On Thu, 2020-12-03 at 17:39 +0100, Michal Privoznik wrote:
On 10/26/20 10:21 AM, Nikolay Shirokovskiy wrote:
> -cp %{_datadir}/libvirt/nwfilter/*.xml %{_sysconfdir}/libvirt/nwfilter/
> +# keep existing filters uuid on update
> +for dfile in %{_datadir}/libvirt/nwfilter/*.xml; do
> + sfile=%{_sysconfdir}/libvirt/nwfilter/`basename $dfile`
> + if [ -f "$sfile" ]; then
> + uuidstr=`sed -n '/<uuid>.*<\/uuid>/p'
"$sfile"`
> + if [ ! -z "$uuidstr" ]; then
> + sed -e "s,<filter .*>,&\n$uuidstr," "$dfile"
> "$sfile"
> + continue
> + fi
> + fi
> + cp "$dfile" "$sfile"
> +done
I wonder if we should treat these .xml files as config files. I mean,
they can be changed by user and if they have been we should not touch
them at update no matter what. But if they haven't, then we should
replace them because they may contain new, better rules.

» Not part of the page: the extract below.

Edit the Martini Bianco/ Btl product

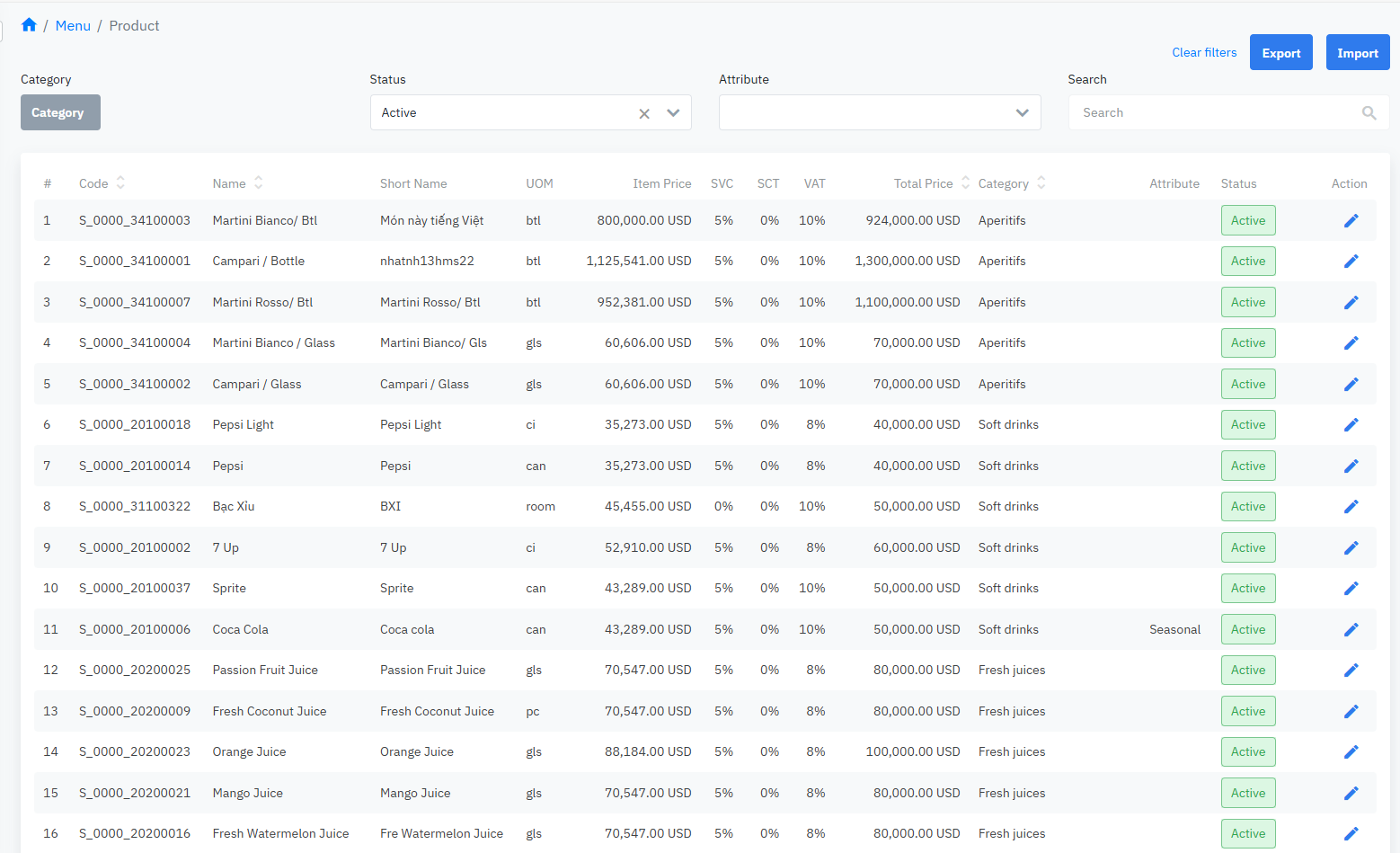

I've read spec file documentation here and it looks like
%config(noreplace) is doing just that:
https://rpm-packaging-guide.github.io/#more-on-macros
Would that solve the issue?
I think treating them as configuration files is exactly the opposite
of what we want to do, because they contain generated data (the
UUID) and so they will *always* be different from what was included
in the package.
I believe the only sane way to deal with them is mirror what we do
for the default network, and just leave the files in /etc alone if
they already exist: the user might miss out on improvements, but
that's still preferable to potentially wipe out local changes.